Elasticsearch terms query on 32-bit floats behaving oddly

85 views Asked by At

With Elasticsearch v6.8.5 and v7.11.0, I'm having trouble wrapping my head around the behavior of floats being cast to doubles and losing precision, thus breaking my term queries.

For tech debt reasons, I've got an index mapping of type float:

PUT test
{
  "mappings": {
    "properties": {
      "cid": {
        "type" : "float",
        "ignore_malformed": false,
        "coerce" : false
      }
    }
  }
}

After indexing two documents containing the cids 2219658785 and 2219658651:

POST test/_doc
{
  "cid": 2219658785
}

POST test/_doc
{
  "cid": 2219658651
}

and querying for 2219658785:

GET test/_search
{
  "query": {
    "term": {
      "cid": {
        "value": 2219658785
      }
    }
  },
  "aggs": {
    "uniqueByCid": {
      "cardinality": {
        "field": "cid"
      }
    }
  }
}
  • both documents are returned
  • and the cardinality of the cid is 1.

Very odd.

If I retain the mapping and index much smaller cids, e.g. 1 and 2, the term query does work as expected – only 1 document is returned.

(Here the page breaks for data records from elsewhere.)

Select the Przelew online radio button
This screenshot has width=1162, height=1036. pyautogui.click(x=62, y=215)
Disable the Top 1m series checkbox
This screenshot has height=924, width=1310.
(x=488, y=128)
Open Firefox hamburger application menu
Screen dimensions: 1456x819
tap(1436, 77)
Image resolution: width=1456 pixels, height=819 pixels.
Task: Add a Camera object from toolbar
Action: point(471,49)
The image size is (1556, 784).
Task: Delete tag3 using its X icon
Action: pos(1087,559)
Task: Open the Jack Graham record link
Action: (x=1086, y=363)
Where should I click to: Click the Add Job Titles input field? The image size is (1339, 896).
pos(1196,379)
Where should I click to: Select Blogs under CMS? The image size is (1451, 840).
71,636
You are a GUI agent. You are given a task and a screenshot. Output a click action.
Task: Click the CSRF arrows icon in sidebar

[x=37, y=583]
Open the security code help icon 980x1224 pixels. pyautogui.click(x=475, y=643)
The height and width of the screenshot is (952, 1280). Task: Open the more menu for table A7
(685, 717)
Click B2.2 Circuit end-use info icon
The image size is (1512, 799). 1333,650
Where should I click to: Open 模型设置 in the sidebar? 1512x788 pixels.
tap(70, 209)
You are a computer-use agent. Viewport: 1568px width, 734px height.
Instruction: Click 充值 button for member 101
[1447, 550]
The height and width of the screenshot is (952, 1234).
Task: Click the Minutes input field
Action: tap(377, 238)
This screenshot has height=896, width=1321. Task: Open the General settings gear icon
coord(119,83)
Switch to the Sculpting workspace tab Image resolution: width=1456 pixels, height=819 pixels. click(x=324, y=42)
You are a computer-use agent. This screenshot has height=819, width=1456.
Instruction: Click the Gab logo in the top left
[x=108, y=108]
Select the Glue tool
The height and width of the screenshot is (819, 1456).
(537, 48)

So, I figure that my large cids don't fit into float and are cast do doubles because

GET test/_search
{
  "query": {
    "script": {
      "script": "Debug.explain(doc['cid']);"
    }
  }
}

prints out ScriptDocValues.Doubles.

To inspect further, I run a script utilizing DecimalFormat:

GET test/_search
{
  "query": {
    "script": {
      "script": """
          DecimalFormat df = new DecimalFormat("#");
          
          def val = doc['cid'].value;
          
          Debug.explain([val, df.format(val)]);
      """
    }
  }
}

and I see:

{
  "error" : {
    "root_cause" : [
      {
        "type" : "script_exception",
        "reason" : "runtime error",
        "painless_class" : "java.util.ArrayList",
        "to_string" : "[2.219658752E9, 2219658752]",
                                       ^^^^^^^^^^

Assuming the document from above contains cid: 2219658785, Elasticsearch has cast 2219658785 to 2219658752. But for cid: 2219658651, the script also prints out 2219658752!

Apparently, the "casted" floats (or rather longs?) seem to be capped at 2219658752.

So my questions are:

  1. What's so special about 2219658752? I understood 32-Bit floats to be capped at (2-2^-23) × 2^127 which is significantly higher than 2219658785. Is it not?
  2. Can I target my cids with a term query or do I have to reindex with longs or doubles?
1

There are 1 answers

3
imotov On BEST ANSWER

What's so special about 2219658752? I understood 32-Bit floats to be capped at (2-2^-23) × 2^127 which is significantly higher than 2219658785. Is it not?

The important part in the table that you linked is not the max value but significant bits/digits. If you take a look at how float is structured. Once your cannot fit into significant bits you start loosing precision. So while it can represent number significantly higher then your number, it starts loosing precision after you reach 16777216. Anything about 16,777,217 several number will be mapped into a single value.

So, to answer your question there is nothing special about 2,219,658,785. It's just cannot fit into float without losing precision. In this case you are loosing a bit less than 3 last decimal points. So basically all numbers between 2,219,658,624 and 2,219,658,880 are represented as the same value in elasticsearch and elasticsearch will not be able to see the difference between these numbers.